Menzies began his career as an art director at the tail-end
of the silent era. On such early sound films as 1933’s all-star Alice in Wonderland and the futuristic
1936 Things to Come, he used his
artistic talents not only to plan appropriate settings but also to lay out camera
moves and action sequences. Through volumes of elaborate sketches that are the
forerunners of today’s storyboards, he conceptualized the visual aspects of
many productions. He himself described his mandate: “As a production designer,
it is my job to dramatize the mood of a picture and to keep it ‘in character.’
This is done simply by coordinating every phase of the production not covered
by dialogue and action of the players.”
That, of course, was a huge responsibility, and Menzies’
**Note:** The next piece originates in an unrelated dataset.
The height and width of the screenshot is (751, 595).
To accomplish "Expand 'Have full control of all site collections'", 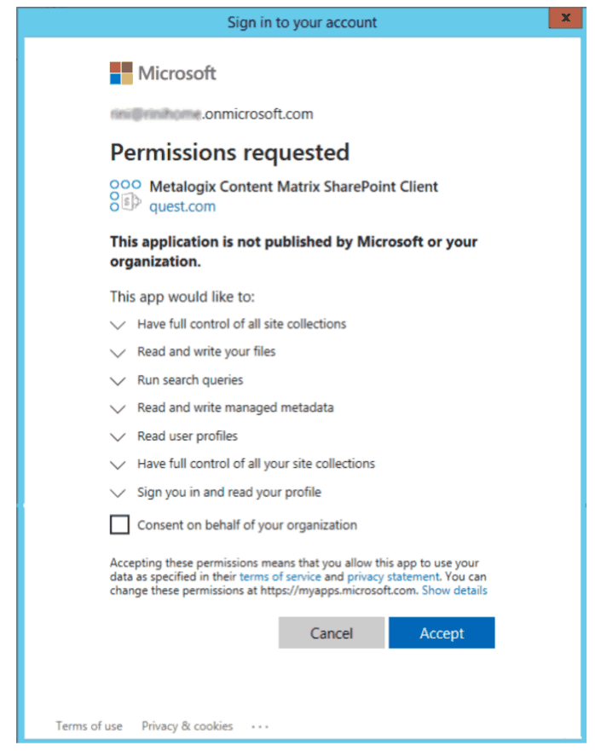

family life inevitably suffered. Still, those in the know fully recognized his
genius. Selznick insisted he be part of the Gone
With the Wind team, and later granted him the brand-new “production
designed by” credit to reflect the broad scope of his services. Ironically, the
Academy of Motion Picture Arts and Sciences did not recognize the title of
production designer when it came to handing out Oscars. That’s why the art
direction Oscar for Gone With the Wind (one
of eight won by the film) went solely to Lyle R. Wheeler. Happily, at the Oscar
ceremony Menzies was awarded a special plaque recognizing his “outstanding
achievement in the use of color for the enhancement of dramatic mood” in the
film. (He had earlier nabbed a competitive Oscar for the 1928 silent, Tempest, but won no awards in his later career,
which ended with an associate producer credit on 1956’s Around the World in Eighty Days.)
The Academy’s recognition of Menzies’ work on Gone With the Wind focused on his
pioneering use of color. For instance, he deliberately chose “severe red skies & indigo
backings” to punch up somber scenes like the burning of Atlanta. When it came
to filming the moment in which Melanie gives birth, the challenge was to
suggest the anguish of the experience while not running afoul of the MPAA’s
Breen office, which frowned on depicting outright pain and suffering. Menzies’
solution was to choose angles “of stark black and sharp, knifelike patterns of
yellow, no light falling on the shutters or the human figures in the
foreground, simply a white backing reflecting the colored glare of flood lamps
through the slits.” He intuited that orange was a hot color, while black could suggest violence. The combination of the
two colors suggested both a steamy afternoon and the violence of childbirth.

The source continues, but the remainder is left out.